Andrea describes her research as follows:

“The human Shank3 gene is strongly associated with Autism Spectrum Disorder (ASD). Shank3 protein functions as a scaffold that plays a crucial role in synapse formation and maintenance. Prior work in our lab supports the idea that differential Shank3 phosphorylation alters its activity. Phosphomimetic and phosphodeficient mutants show dysfunction in the mechanisms that normally maintain brain circuitry homeostasis. In order to understand how Shank3 is able to do this, I will investigate how the phosphorylation state of Shank3 changes its synaptic localization, protein binding interactions, and cellular signaling pathways in vitro. Additionally, I will assess the effects of overexpression of Shank3 phosphorylation mutants on synaptic plasticity within the rodent primary visual cortex. My research project has the potential to uncover novel cellular pathways that can be targeted for ASD therapeutic development.”

 

 

Susan Lovett elected to the American Academy of Arts and Sciences

Susan LovettSusan Lovett, the Abraham S. and Gertrude Burg Professor of Microbiology, has been elected to the American Academy of Arts and Sciences. She was among the 276 outstanding individuals that were elected to the Academy in 2020 and announced on April 23. Brandeis University Professor, Anita Hill, joins Professor Lovett as a 2020 member of AAAS.

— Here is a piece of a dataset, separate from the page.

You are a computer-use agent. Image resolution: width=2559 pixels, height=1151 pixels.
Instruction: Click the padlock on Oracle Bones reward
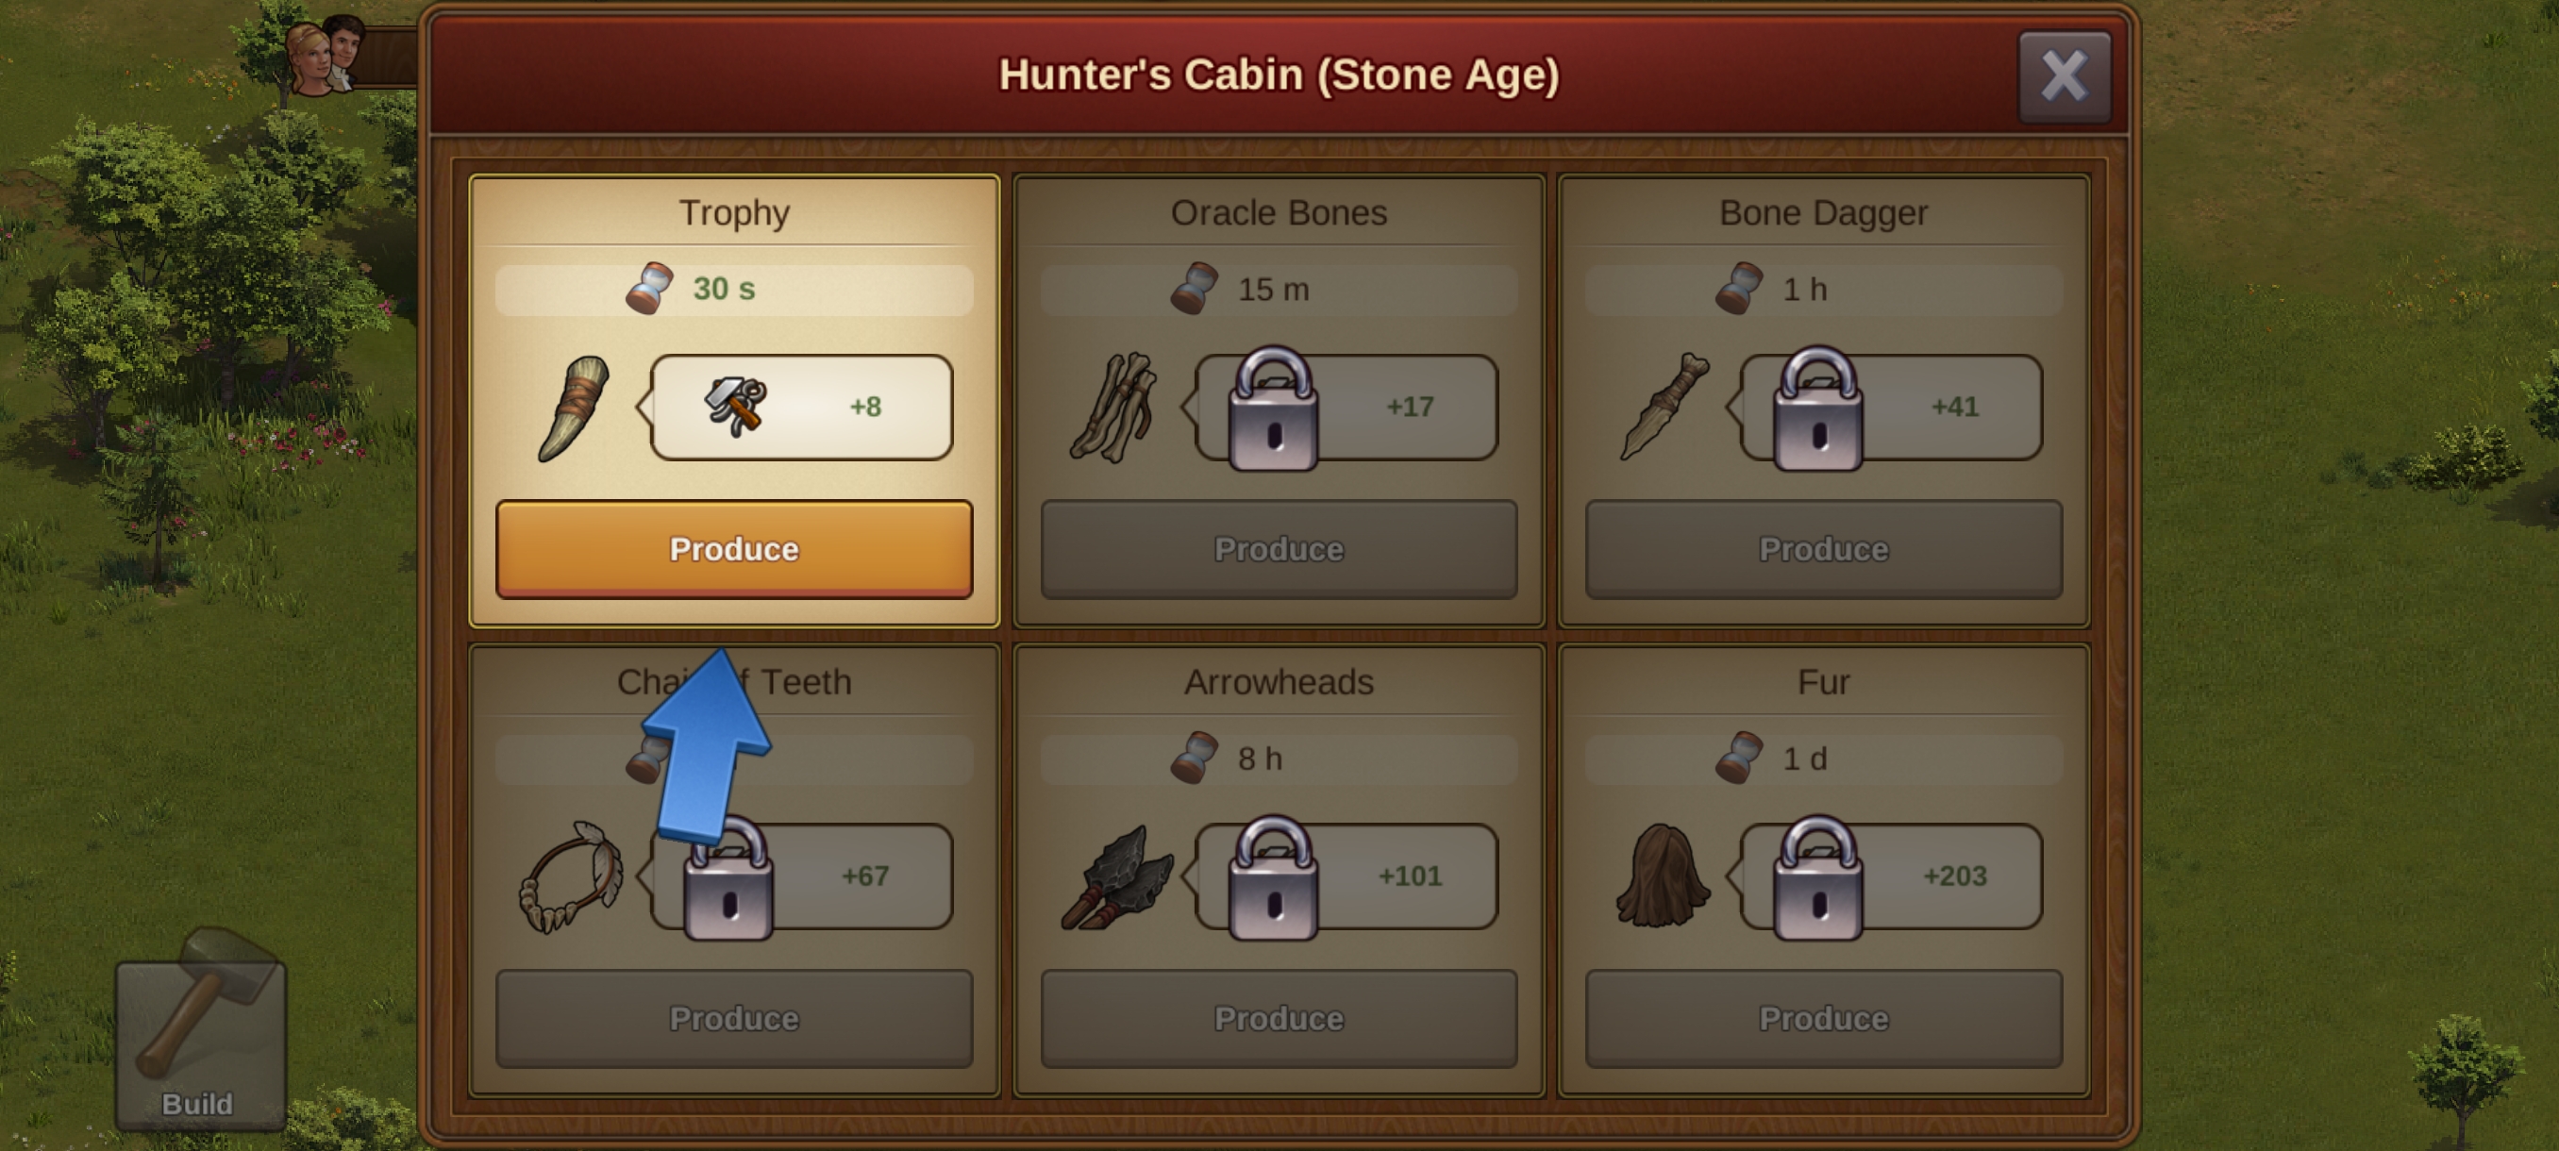[x=1274, y=407]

The Lovett lab studies the fundamental mechanisms by which cells preserve genetic information by the study of DNA damage repair and mutation avoidance in the model organism Escherichia coli. Additionally, they research how cell cycle events including DNA replication and chromosome segregation are coupled to cellular physiology and to the status of the chromosome.

Lovett joins other Brandeis science faculty members: Jeff Gelles, Gina Turrigiano, James Haber, Michael Rosbash, Eve Marder, David Derosier, Gregory Petsko, Stanley Deser, and Edgar Brown, Jr.

Founded in 1780, the Academy recognizes the outstanding achievements of individuals in academia, the arts, business, government, and public affairs.